Nervous and tense – facing fear on a multitude of levels. Me, my bike, two daredevil cyclists, and an idyllic course.
What could be better – a bike ride in glorious high country – with a local?
I was feeling a bit
nervous, anxious – tense – Yes, all right I was scared BIG TIME.
You see our friend is a seasoned mountain biker.
Like my partner, he isn’t easily scared.
He’s someone that throws caution to the wind – gets in there and gives it a go.
And whilst I’ve gotten braver and accomplished things I’d never dare – facing fears with an adventurous husband –
I’m still a wee bit cautious at times – especially when it comes to outdoor recreational pursuits.
It all started so, so well.
The terrain was undemanding – no what the f$^^!! do I here moments.
I adopted the ‘Let the boys roar on ahead’ while I mosey on behind – at my own pace.
I shoulda known, right.
It was like they’d sat down – over the best coffee they could find – and devised the strategy.
A strategy that was all about – Greg coming out of this biking trek – in one piece – intact (physically, mentally…. and bike-wise).
I mean this was a trek – where Negative Nelly – was let off the leash – and was ‘goin to town’:
- nope – can’t do it;
- I’ll stuff it up;
- I’ll get half way up and run outta legs;
- I’ll end up in a crumbling pile with the bike parts scattered everywhere among the gorgeous surrounds;
- You $#!!! (*&^ why’d you bring me here (Yep I was losing it a bit here, need to chillax).
Anyway back to the ride.
I shoulda known – The gentle beginning was a ruse – gently lulling me into ‘this’ll be okay’ terrain.
Up ahead were steep, steep *&#$@! hills – yep one after the other.
And little did I know about the dips or incredibly tight corners – that induced heart palpitations and buckets of sweat – and had me almost too scared to look ahead.

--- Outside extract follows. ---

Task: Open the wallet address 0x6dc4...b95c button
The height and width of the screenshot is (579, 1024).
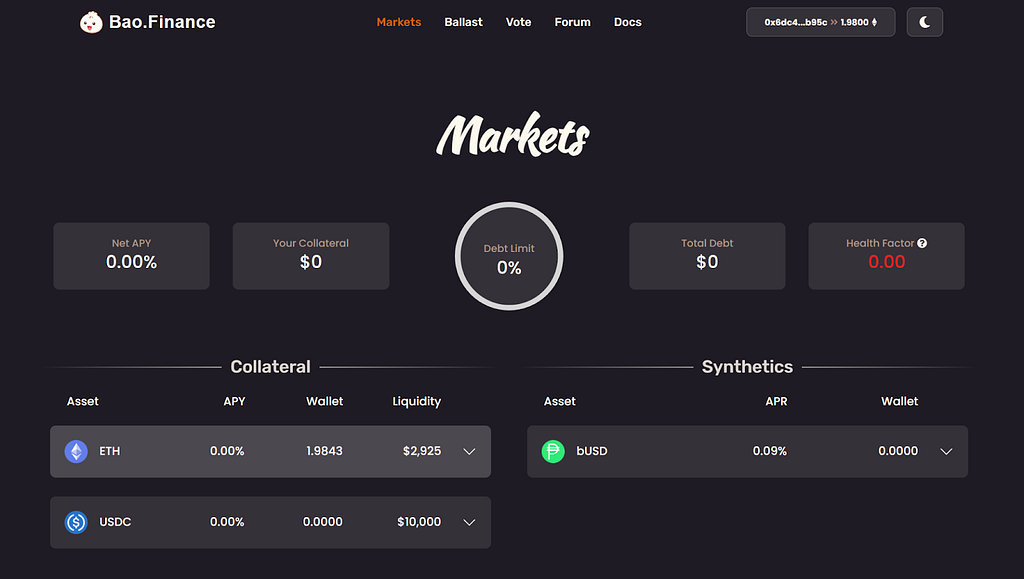Action: point(820,22)
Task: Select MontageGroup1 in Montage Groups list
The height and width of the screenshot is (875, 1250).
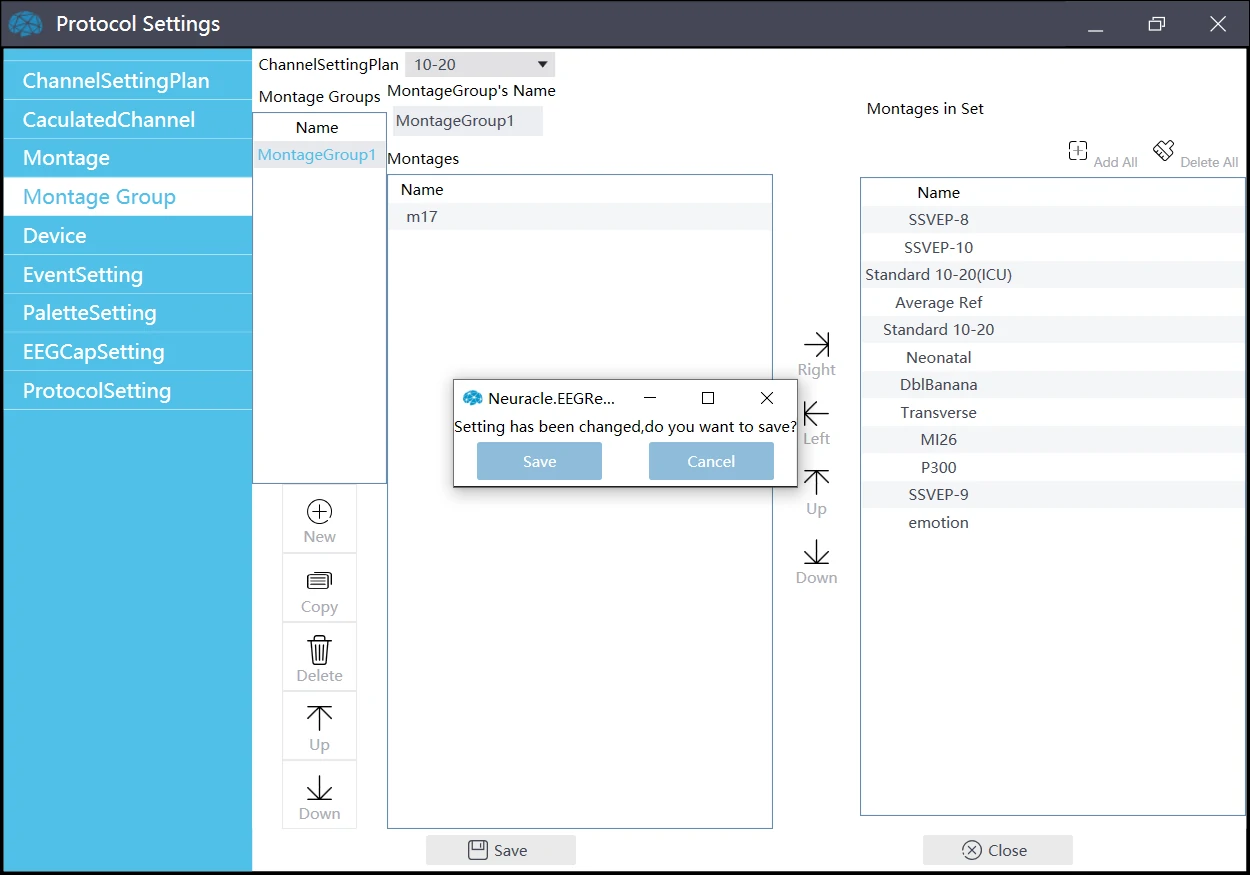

So I’m looking at these hills slowly approaching (as my pedal speed suddenly dives) and thinking SERIOUSLY!!
- Side note and BTW: Did I mention this wasn’t your everyday bike track? It was a track favoured by the daredevil locals: a track we later found out was utilised for recreational competitions.
Suddenly, Devious Greg recognises this opportunity for what it is – and makes his grand entrance:
- Why not chillax right here Greg…
- Text the boys and tell them you’ll see them afterwards.
- I mean they’re off on their Boys Own Adventure.
I shoulda known though. I shoulda known.
There he was…up ahead…just waiting…
Devious Greg is no match for our awesome friend – or my husband for that matter.
- Do you think they were gonna let me chillax?
- HELL NO!!
Having a husband – who encourages, supports, and recognises capacity and possibility in me when I’ve closed down to fear…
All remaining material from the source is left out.